▶ **Exercise instructions**: No pictures, no extra lines: copy exactly from the line with "Instruction: Collapse the /air resource" through the end of the entries.
****************************************
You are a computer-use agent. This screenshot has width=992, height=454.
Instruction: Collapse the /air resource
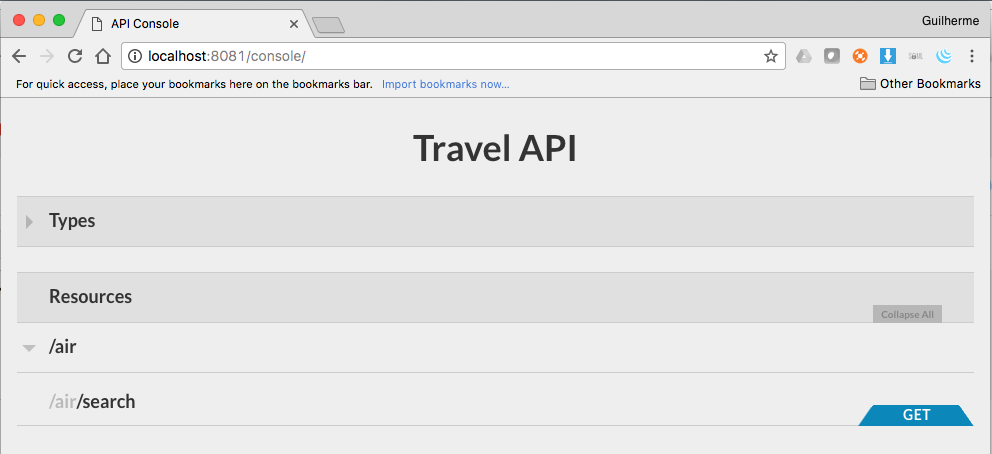click(x=30, y=348)
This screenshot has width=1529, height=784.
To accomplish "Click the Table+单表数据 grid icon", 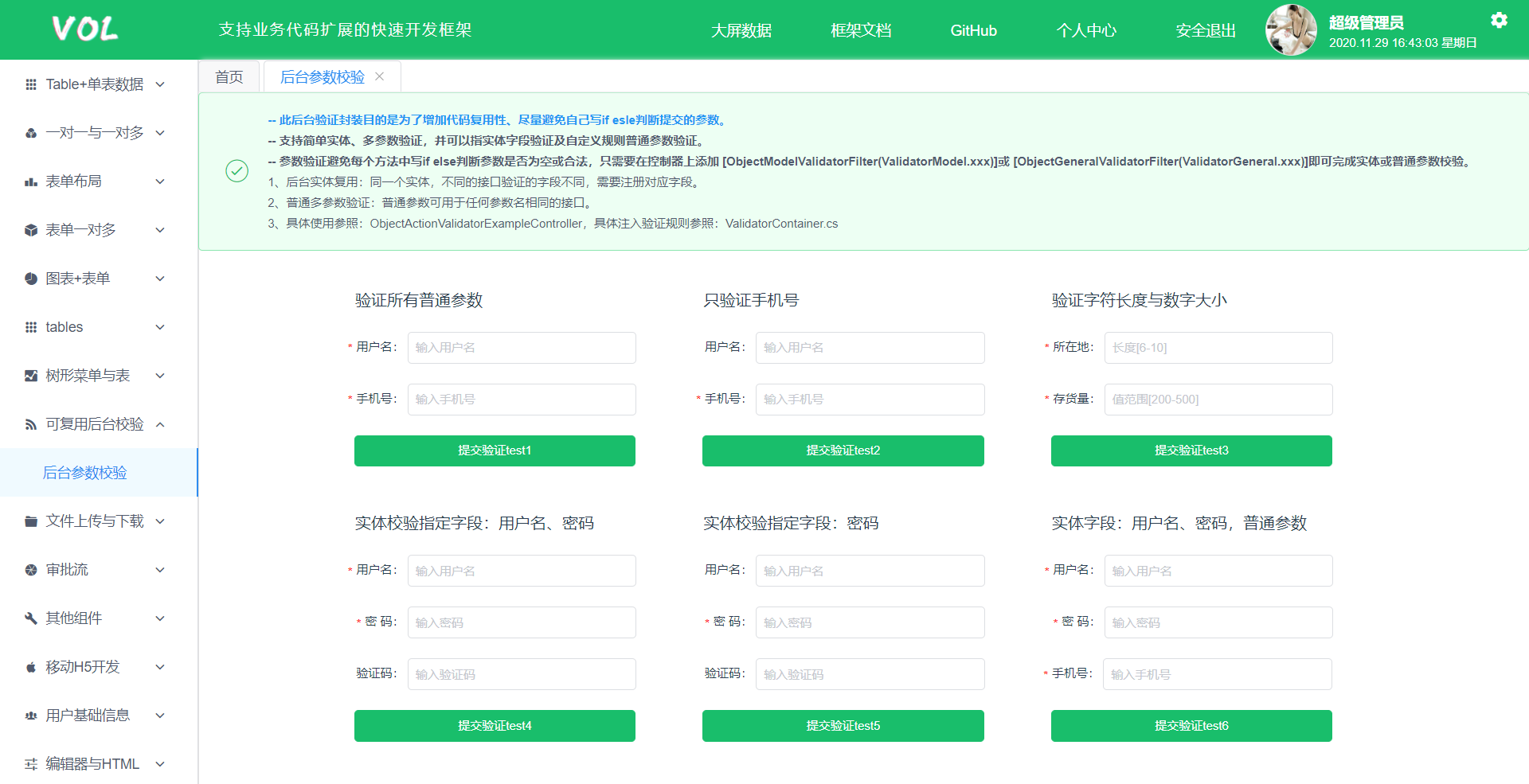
****************************************
▶ **Solution**:
Instruction: Collapse the /air resource
click(x=30, y=348)
This screenshot has width=1529, height=784.
To accomplish "Click the Table+单表数据 grid icon", 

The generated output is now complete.